I really wanted to send Christmas cards this year, namely because WHAT OTHER YEAR am I guaranteed to have professional photos readily available? But alas, it didn't happen.
My family never sent Christmas cards, but I've always loved receiving them and sticking them to the fridge with magnets and leaving them there until they fall off the fridge three years later, edged off by new photos of the same slightly older faces.

My 5-minute post-Christmas Christmas card. Photo by Karyn Johnson Photography!
As every year, I had lofty goals for all the Christmas-y things I was going to do in December, despite the fact that Andrew and I are still living in a half-unpacked state and still have exactly 71 wedding gift thank-you notes left to write. I succeeded in watching one cheesy Christmas movie from start to finish (A Christmas Prince, obvs), drinking hot chocolate a handful of times (with copious amounts of marshmallows, obvs), and giving only three of my family members paper printouts of their gifts since the real thing hadn't shipped yet. Whoops.

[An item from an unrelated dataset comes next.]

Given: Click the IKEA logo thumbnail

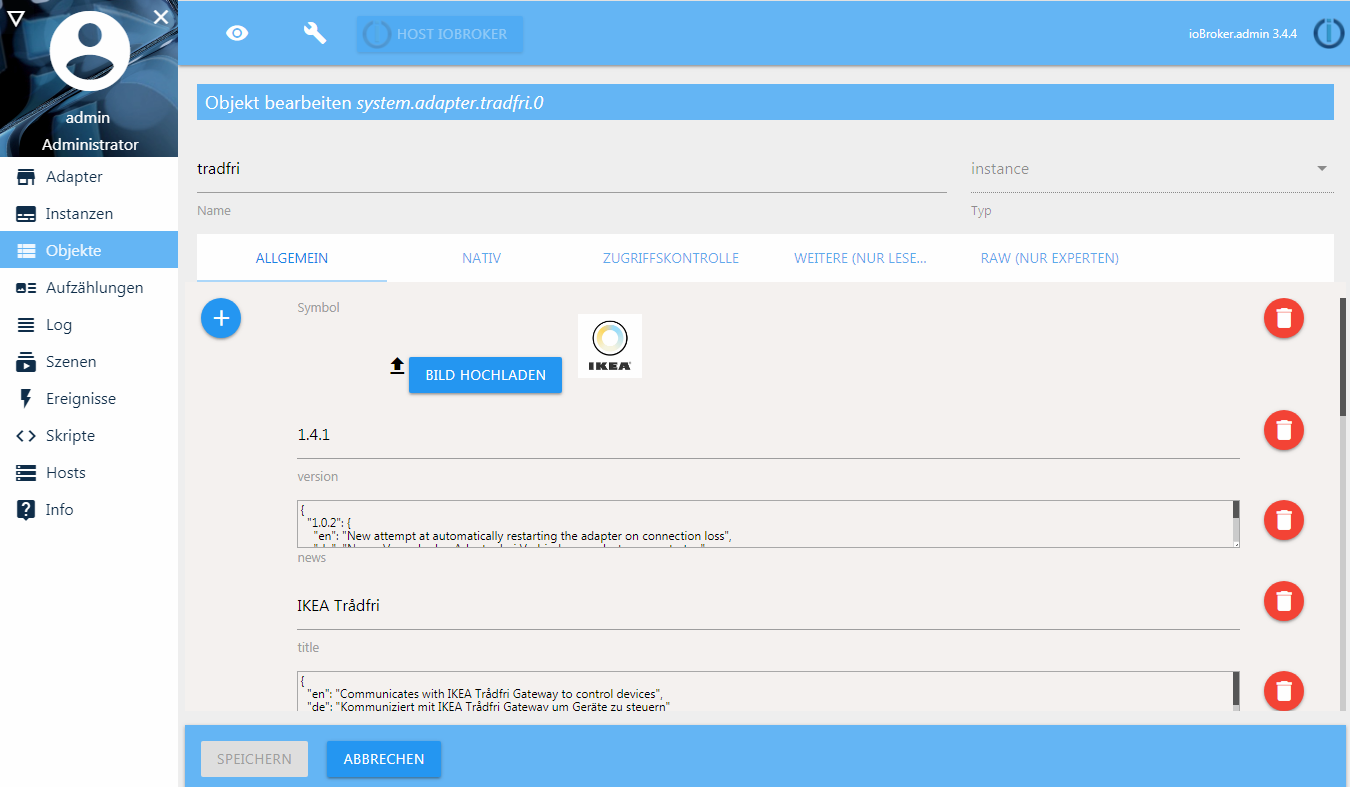Looking at the screenshot, I should point(609,345).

Andrew and I didn't even finish decorating our tree until after Christmas. (Oh, and by "Andrew and I," I mean Andrew and his brother, who came to visit this past week and graciously completed our tree.) The ornaments were just sitting in a box on our dining room table for like a month, waiting for hooks. Why do they sell ornaments separate from hooks!? Why!?
We spent the weekend before Christmas with the Smiths, the weekend of Christmas with the Brannens (also most of the week following, during which we sorted through the house of my maternal grandmother, who recently died—a post for another day, perhaps), and the New Year weekend with the Smiths. That's where we are now, and I'm typing this from their couch as we watch bowl game after bowl game on the first day of new year, a much-needed slow day.
I'm usually excited to ring in a new year, but I was sad to see 2017 go. It was the year Andrew and I got engaged, the year we got married, the year we melded our families and our lives. But it was also the year we lost three grandmothers between the two of us, which has taken more of an emotional toll than I could have anticipated. I have no idea what 2018 will bring, likely a similar mixture of happy and sad—and when all is said and done, a similar sense that the Lord was there in the happy and the sad. I'm mainly hoping we get our little household settled and have some more slow days like today. These are my not-so-lofty goals.
GTG for now—Georgia plays in an hour.